The Alignment Forum should have more transparent membership standards

This is a public complaint about the Alignment Forum that I hope will improve the overall health of the AI Safety community as it exists there and elsewhere. This post is basically a short story about how I was refused membership by the AF mod team after a long and opaque process, with some accompanying reasons for why the fact that this happened is a bad signal for the community.

You may have come across this recent post on the AF: Opinions on Interpretable Machine Learning and 70 Summaries of Recent Papers (LW version here). I started writing this post sometime in August of 2020, and I was really happy to have Owen Shen join me in the work, which we finished this April. My profile is listed on this post, but I am actually not a member of the Alignment Forum, meaning I could not respond to any comments on the post (and cannot make other posts or comment on other posts).

I tried a few times to become a member in the many months leading up to this post. I applied through the AF website twice in 2020. After never hearing back from the first application, I added more details in the second about how I do ML interpretability research, am partway through my PhD, etc. I never heard back about that one either. Thankfully Owen, who was already an AF member, knew one of the mods and reached out to them for me (in December, at this point). The mod suggested we post to LessWrong and then they could promote it to the AF — Owen and I politely declined this suggestion, since we might as well just use Owen’s account to post on the AF (but more on this later). Sometime between December and April, I applied again trying to explain the whole situation, how I was collaborating with an AF member on a post, my background — all things that I hoped would communicate that I was not going to hijack the AF bandwidth for far-below-average content or nefarious purposes. I didn’t get a reply, so Owen reached out again to a mod, on my behalf, the week before we were going to post our review, and it was at this point I learned that (paraphrasing) the main way someone becomes an AF member is to post on LessWrong, and eventually the mod team could promote them. A mod did offer to promote my comments on LW up to the AF version of the post, which would have solved my worry there, and they were willing to add my username as a co-author on the post.

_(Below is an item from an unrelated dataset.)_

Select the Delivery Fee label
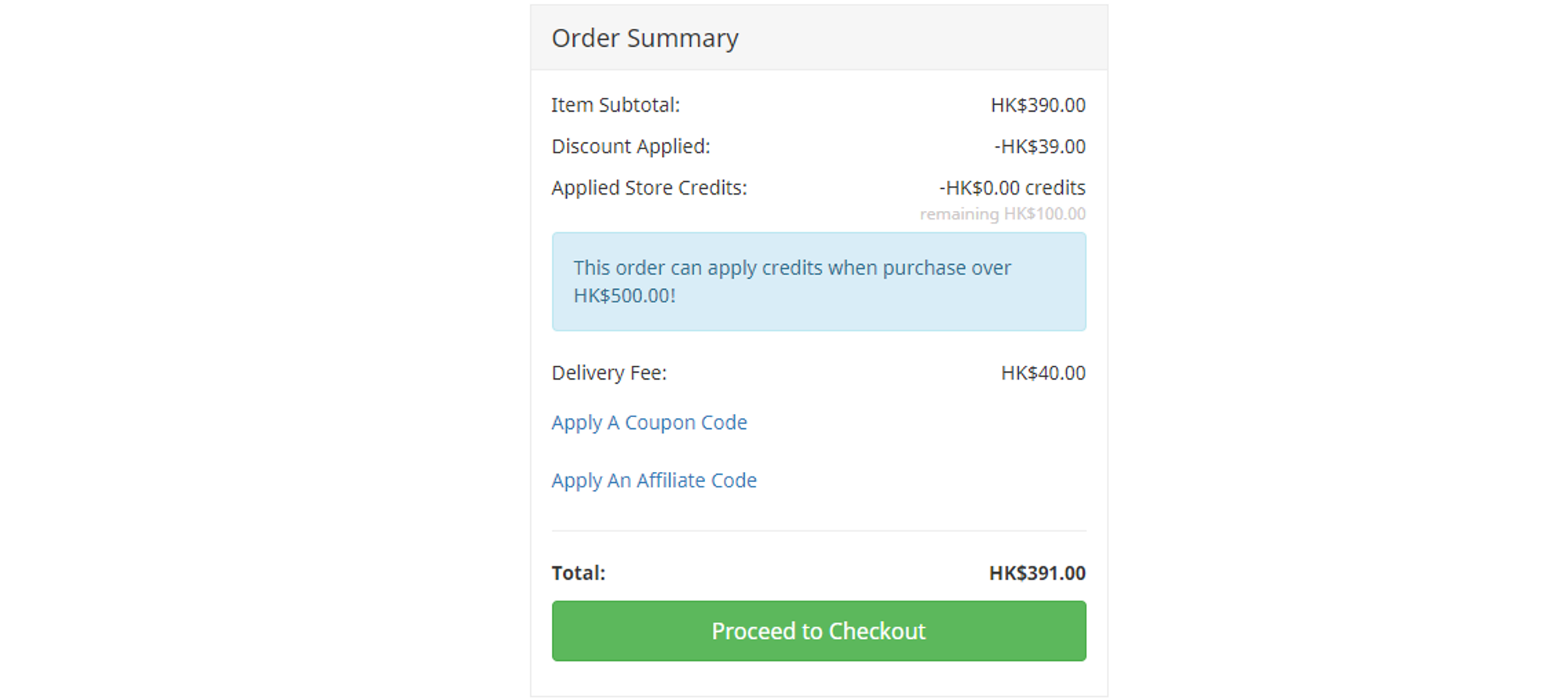 [x=609, y=373]
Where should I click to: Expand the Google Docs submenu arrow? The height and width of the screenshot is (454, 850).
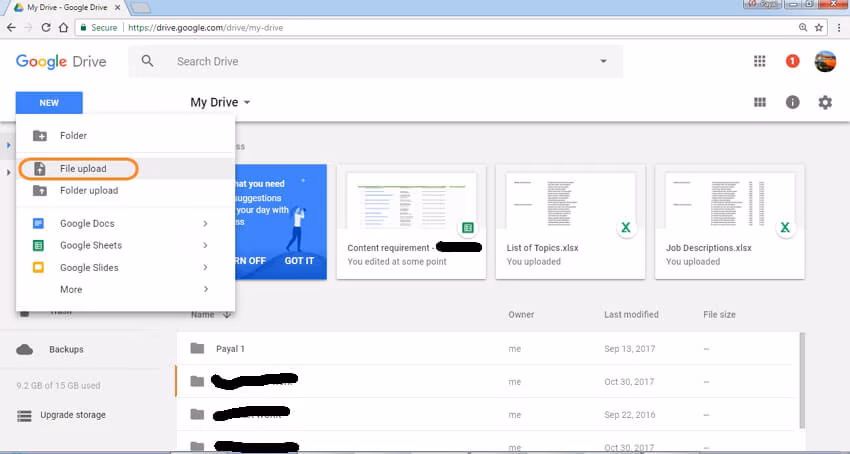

At the end of the day, Owen posted the review and handled all of the typo fixes, AF comments, and updates based on feedback.

Fast-forward a week or two, and I ask Owen to ask the mod team if the whole interpretability post changed anything, because I figure maybe now they trust me, and I am legitimately interested in reading and contributing to the AF discourse. A mod replies that they will not promote me, and they think I’ll get the same traction on posts at LW and most of my posts there will end up getting promoted to AF anyway. Then it comes up that they actually do not have anyone responsible for promotions, and this mod was hesitant about unilaterally making any decision. They told us they would message the team about this, but then shortly followed up with a message saying they were too busy to look into it for a few weeks and suggested we reach out to another mod. At this point I figured I would write this post up (this was two weeks ago).

So what are the issues here? I don’t want to be dramatic about this whole chain of events, and it isn’t all too troubling to me personally. I do want to bring this topic to public attention, since I think it would help the AI Safety community if the AF were more accountable and transparent. So here are a couple observations:

  1. I applied three times to the AF and the only way I could communicate with the AF was via a personal connection who was willing to inquire on my behalf. This is pretty unresponsive behavior from the AF team and suggests there are equity issues with access to the community.

  2. I learned about how people get promoted in April, probably six months after my first application, and four months after our first time of contact with the mod team. Standards for membership should be way more accessible than this.

That’s basically it as far as concrete observations go, and the solution is pretty obvious: be more transparent, post standards publicly, have an accountable and accessible mod team, etc.

But let me briefly paint a more complete picture of why this is bad for the community. This story tells me that for 6+ months, the AF was closed to the public, and it is possible that mods seemed to not think this was an issue because LW exists. I have four key concerns with this:

  1. The AF being closed to the public is bad for the quality of AF discourse.

  2. The AF being closed to the public is bad for the broader perception of AI Safety.

  3. LW being a stepping-stone to the AF seems like a strange system to me, given that the AI Safety community is not the same thing as the rationality community.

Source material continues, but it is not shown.